If I remember correctly, the failure of the COPV was literally "new science" as analyzed by NASA and SpaceX - a failure mode never seen before in an otherwise standard industry part. Nothing to do with "going fast and break things", it's just that SpaceX was unlucky to experience this newly discovered feature of COPVs before anyone else ever had.

You can assign semi arbitrary number based on overall history failures and technological maturity.
The number won't be accurate, in fact it should be overestimated, but it will still be useful when calculating risk assessments.

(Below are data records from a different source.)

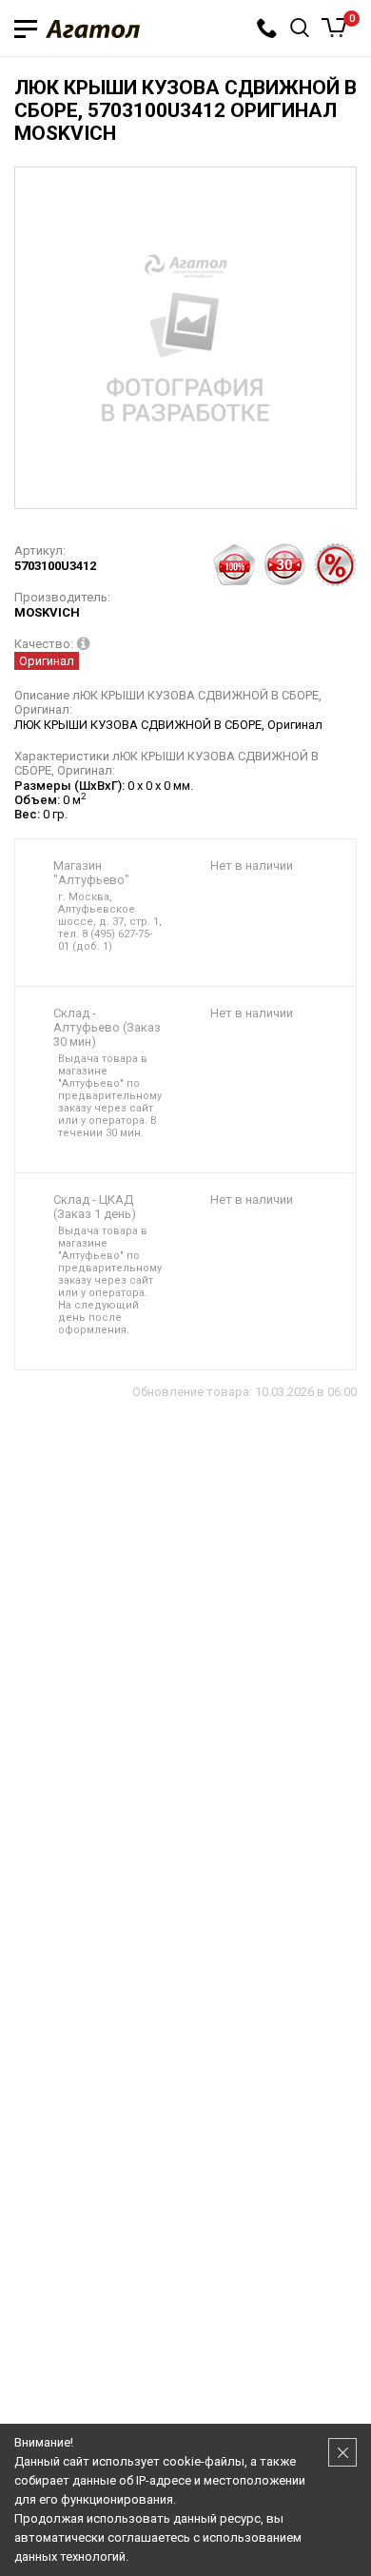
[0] (334, 27)
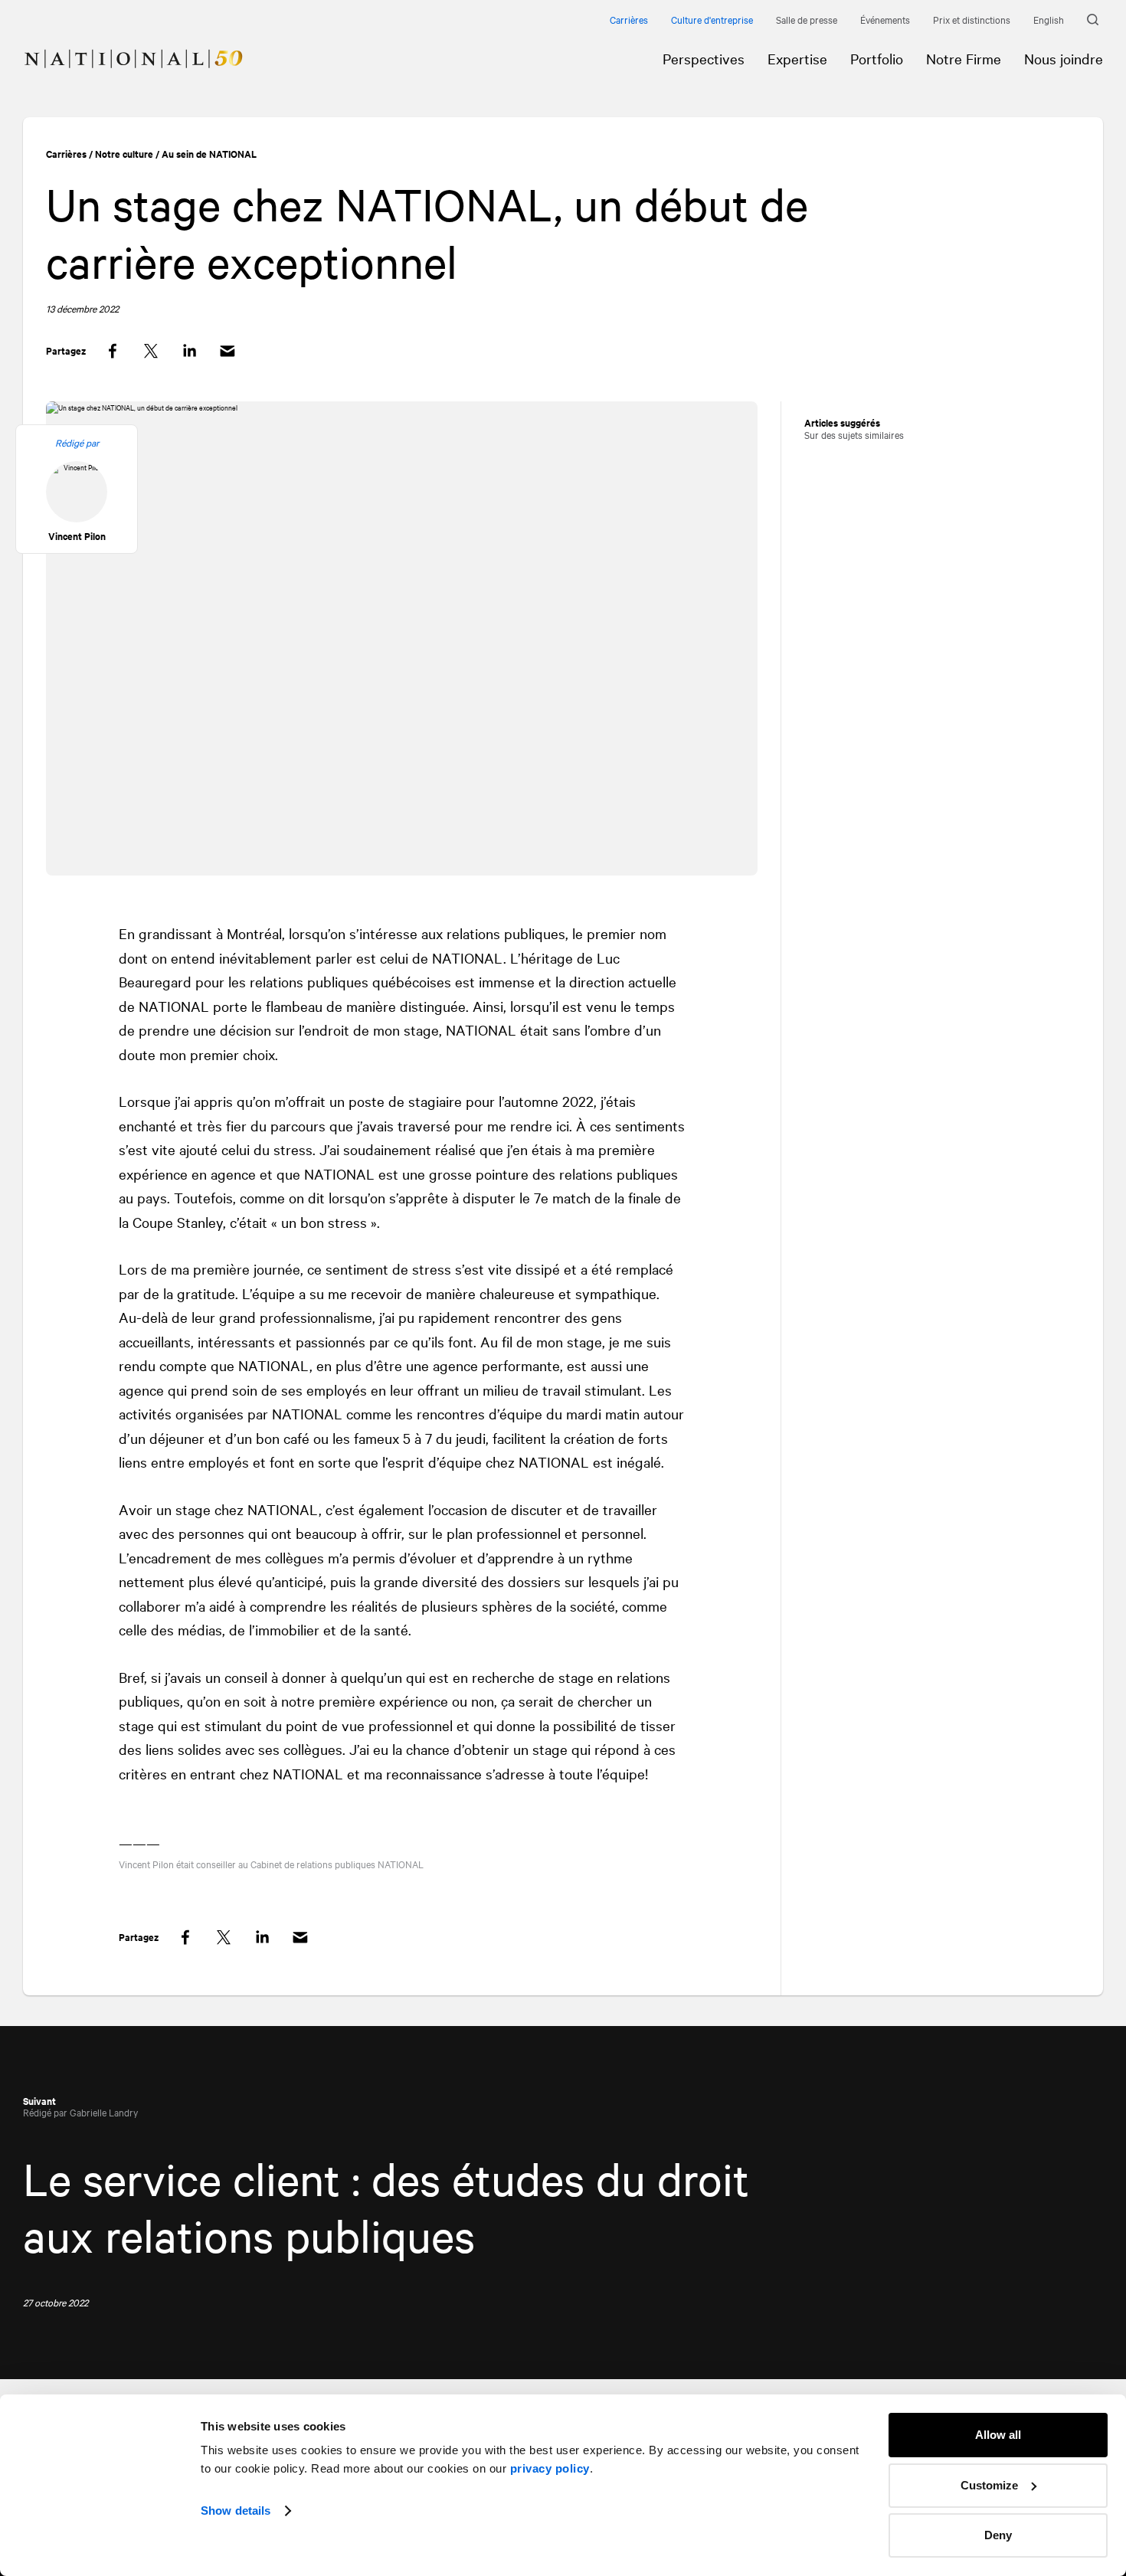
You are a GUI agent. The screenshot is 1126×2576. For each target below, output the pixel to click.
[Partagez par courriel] (227, 351)
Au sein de (209, 153)
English (1048, 19)
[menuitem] (122, 47)
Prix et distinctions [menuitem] (971, 19)
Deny (998, 2535)
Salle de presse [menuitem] (806, 19)
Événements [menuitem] (885, 19)
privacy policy (550, 2468)
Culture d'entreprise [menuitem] (712, 19)
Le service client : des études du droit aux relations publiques (386, 2206)
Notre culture (124, 153)
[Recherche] (1095, 20)
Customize (989, 2485)
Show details (235, 2510)
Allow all (998, 2434)
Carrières (66, 153)
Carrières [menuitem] (629, 19)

If you're going to do that, you should probably be reporting 3 numbers instead of one. The regular failure probability without "stuff we didn't think of", the "stuff we didn't think of" probability, and of course the combined probability, where I presume you assume the probability of known failure modes is independent from the probability of unknown failure modes, though an example of when that would not be the case would be, say, an engine failure with engine-out capability nonetheless results in a cascading failure mode that has not been foreseen during analysis, or a sensor failure causes a software glitch that had not been found in prior simulations or code review. Like the integer overflow on Ariane flight V88.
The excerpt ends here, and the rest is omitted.